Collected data
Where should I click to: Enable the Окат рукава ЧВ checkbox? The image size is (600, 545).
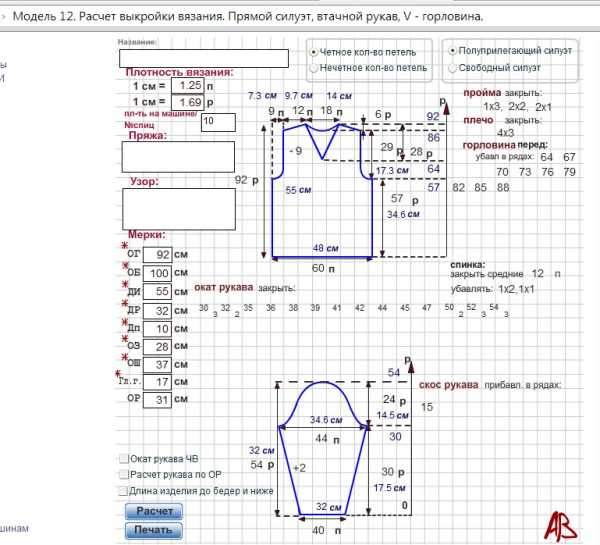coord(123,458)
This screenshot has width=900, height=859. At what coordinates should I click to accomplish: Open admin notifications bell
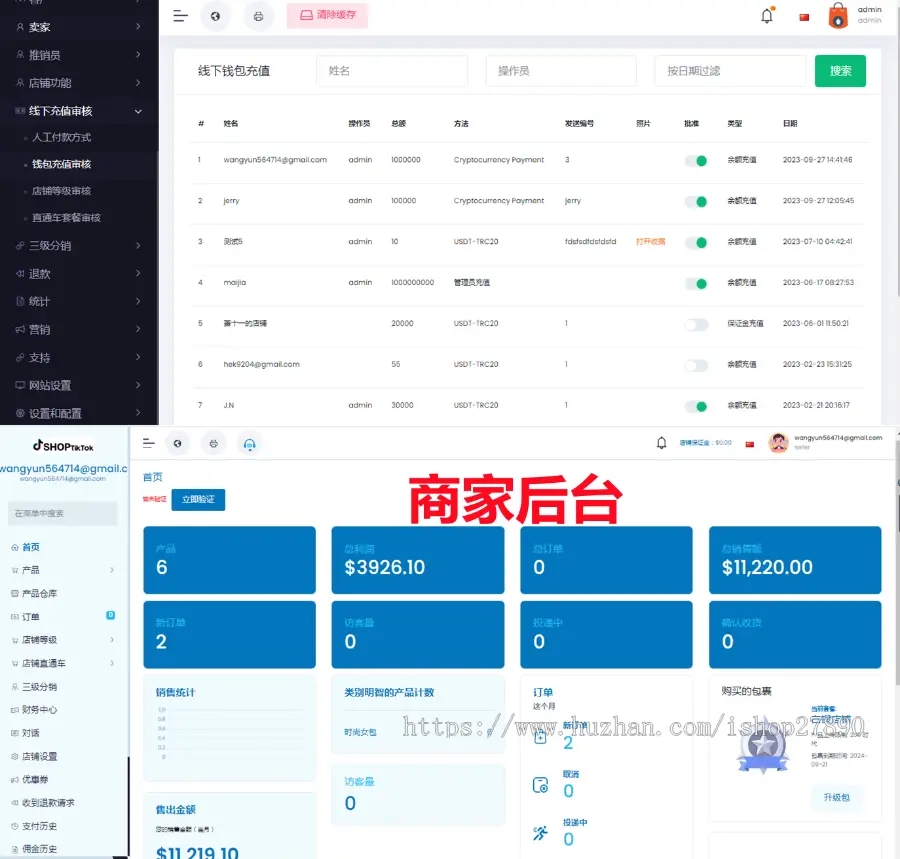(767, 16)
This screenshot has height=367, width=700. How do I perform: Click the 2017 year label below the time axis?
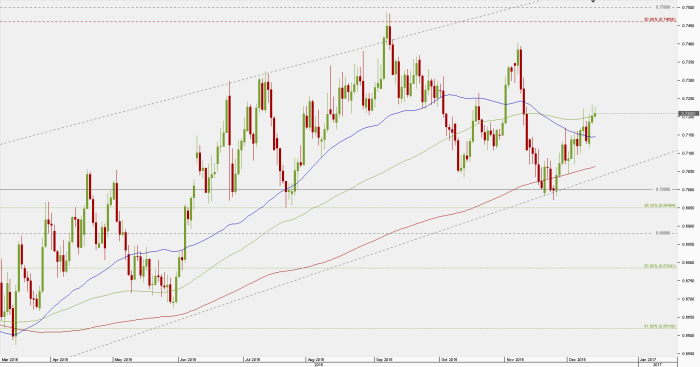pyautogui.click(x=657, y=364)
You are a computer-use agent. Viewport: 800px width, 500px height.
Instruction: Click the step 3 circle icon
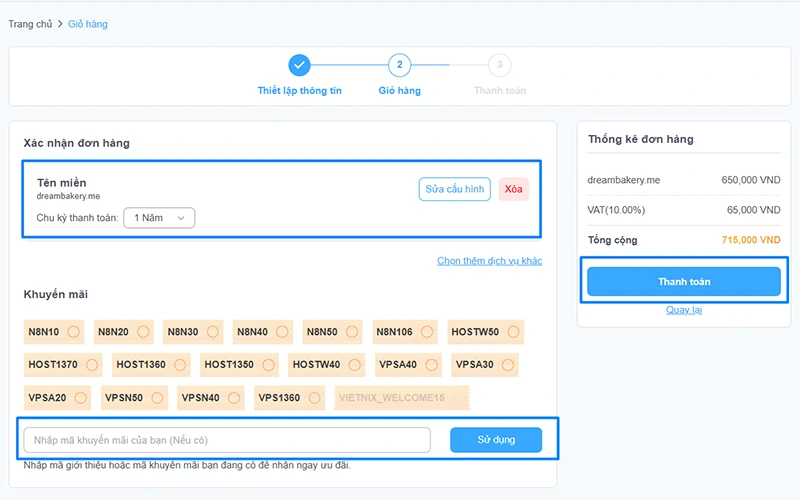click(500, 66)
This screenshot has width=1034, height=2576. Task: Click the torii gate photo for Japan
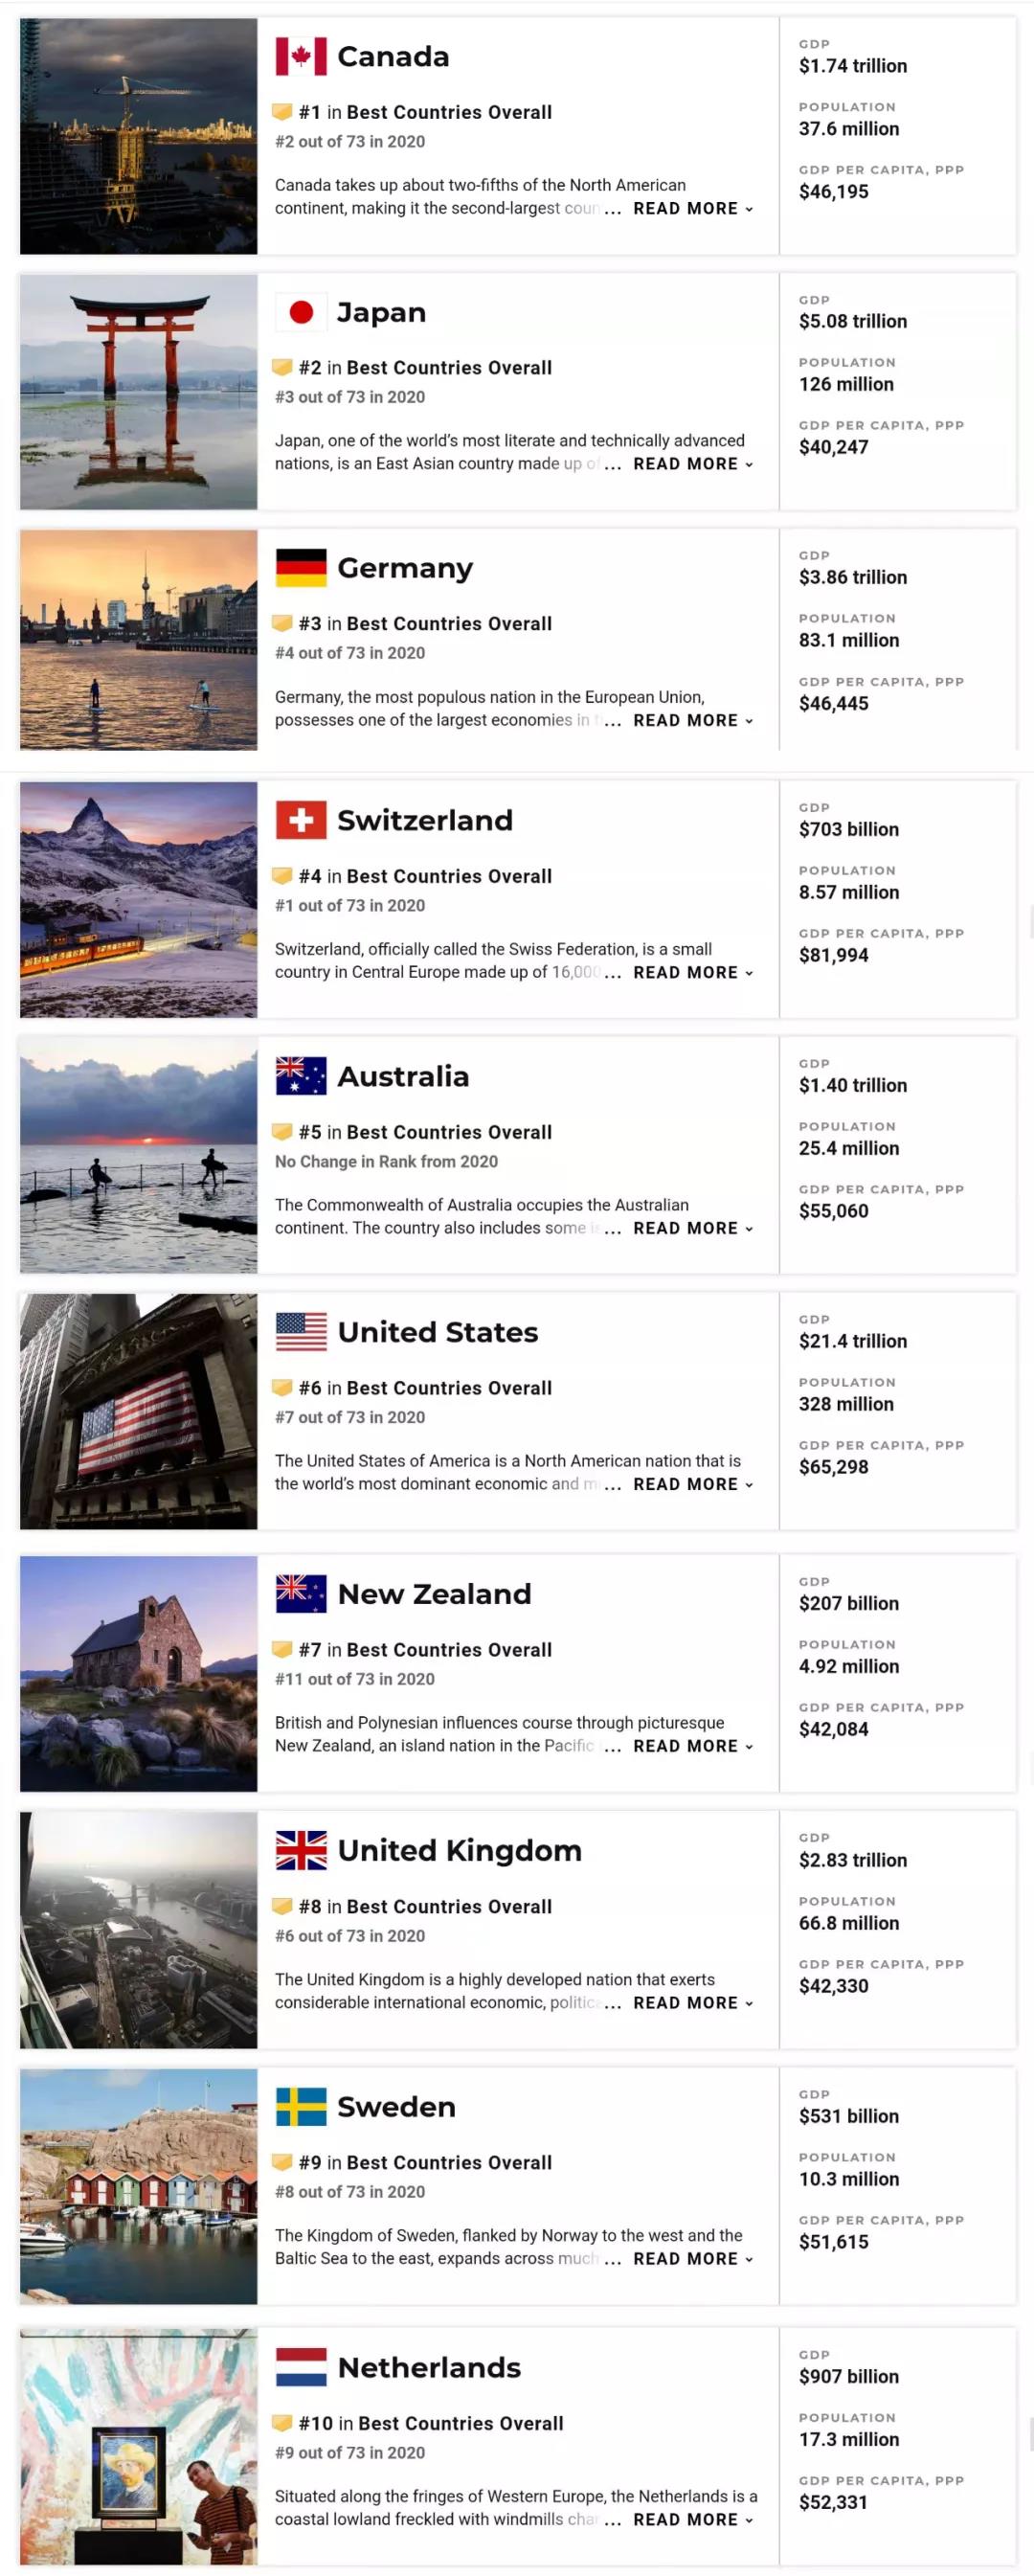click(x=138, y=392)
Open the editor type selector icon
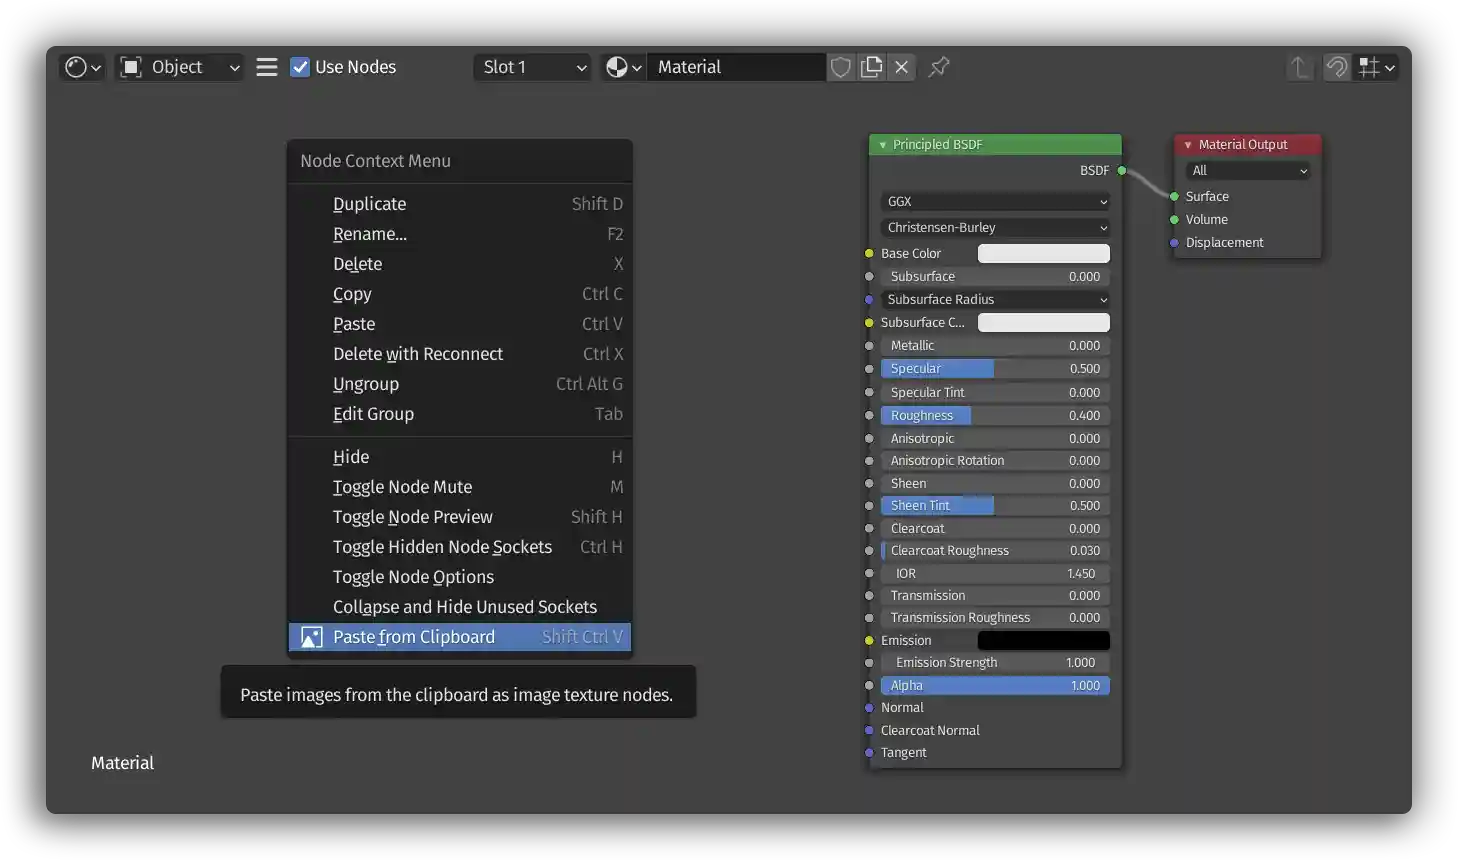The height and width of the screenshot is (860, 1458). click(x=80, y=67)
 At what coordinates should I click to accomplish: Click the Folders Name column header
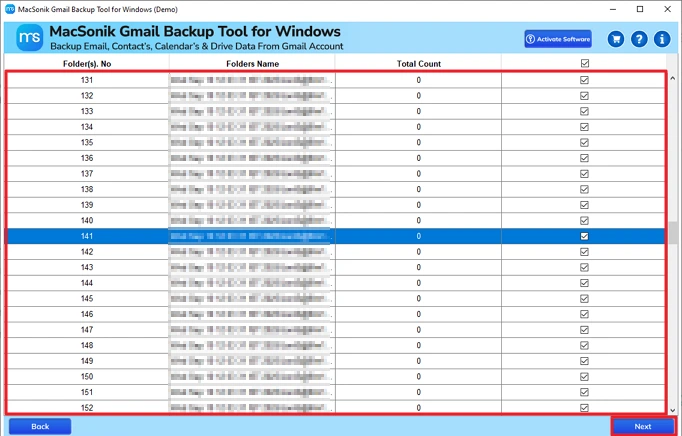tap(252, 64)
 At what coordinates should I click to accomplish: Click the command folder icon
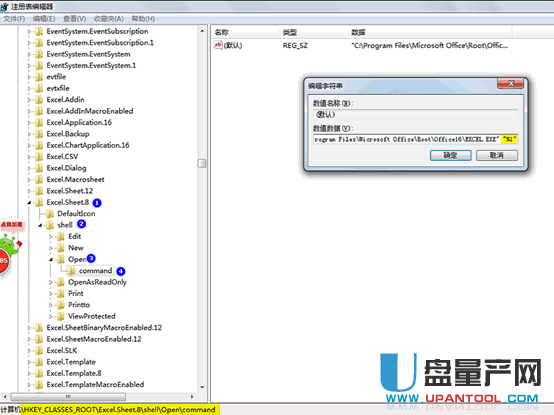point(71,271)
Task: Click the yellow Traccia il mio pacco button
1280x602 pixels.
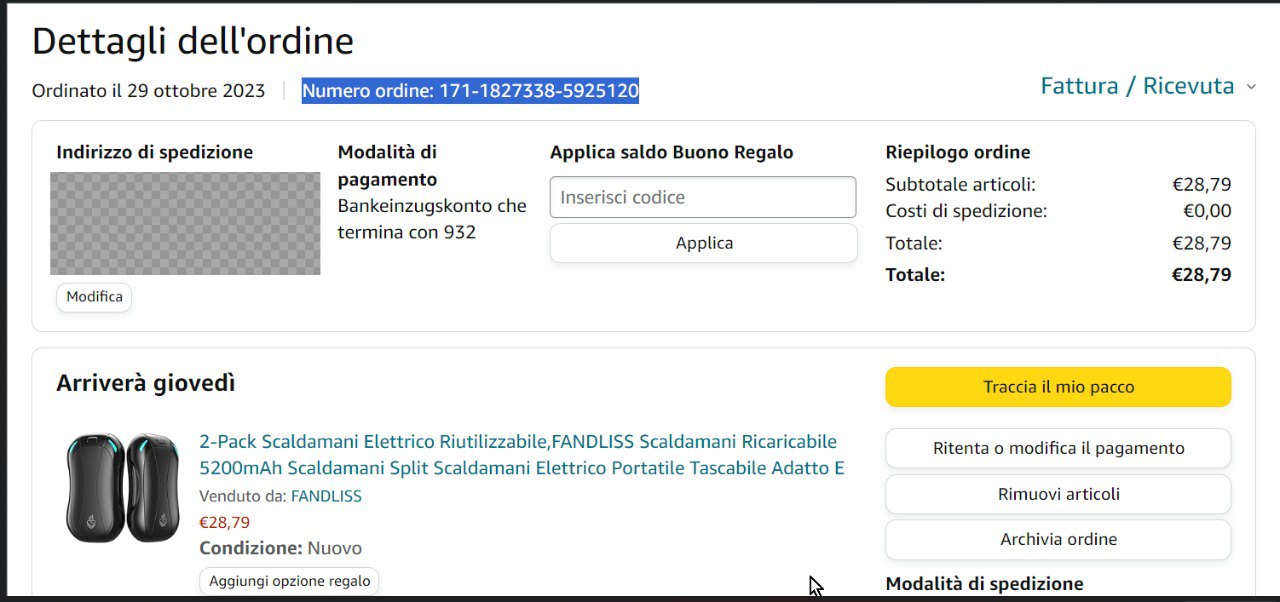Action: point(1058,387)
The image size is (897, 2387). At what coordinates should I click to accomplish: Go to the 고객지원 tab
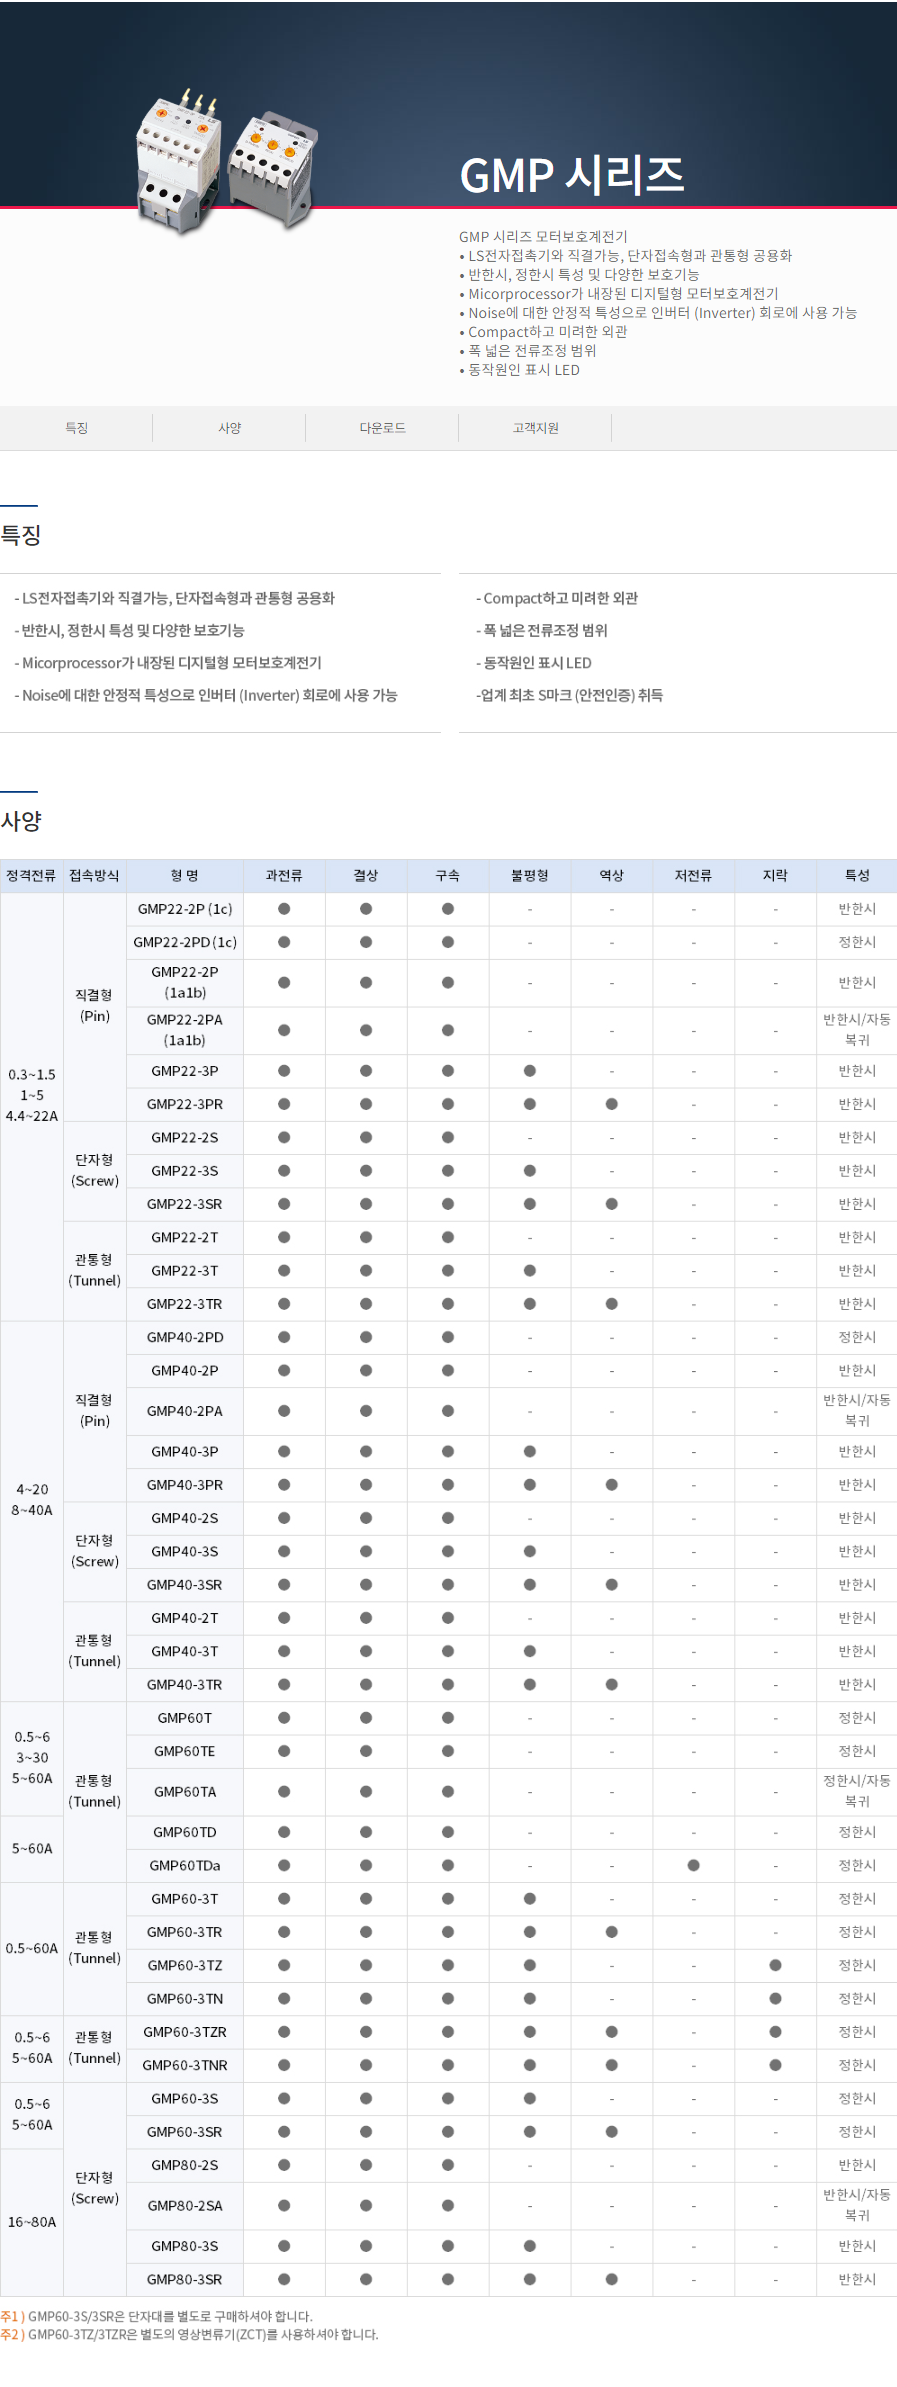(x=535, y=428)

WORK ITEM: Repeat the records above verbatim, dropping the pictures.

OUTPUT BELOW:
Where should I click to: Enable the Окат рукава ЧВ checkbox? The image size is (600, 545).
coord(123,458)
This screenshot has width=900, height=859. At what coordinates should I click to accomplish: Open admin notifications bell
(767, 16)
This screenshot has height=367, width=700. How do I perform: Click the 2017 year label below the time axis?
pyautogui.click(x=657, y=364)
You are a computer-use agent. Viewport: 800px width, 500px height.
Instruction: Click the step 3 circle icon
click(500, 66)
This screenshot has width=1034, height=2576. Task: Click the torii gate photo for Japan
click(x=138, y=392)
Open the editor type selector icon
The height and width of the screenshot is (860, 1458). click(x=80, y=67)
 At what coordinates should I click to accomplish: Click the Folders Name column header
tap(252, 64)
 At what coordinates should I click to accomplish: Click the command folder icon
point(71,271)
Task: Click the yellow Traccia il mio pacco button
1280x602 pixels.
Action: point(1058,387)
The image size is (897, 2387). At what coordinates should I click to accomplish: Go to the 고객지원 tab
(x=535, y=428)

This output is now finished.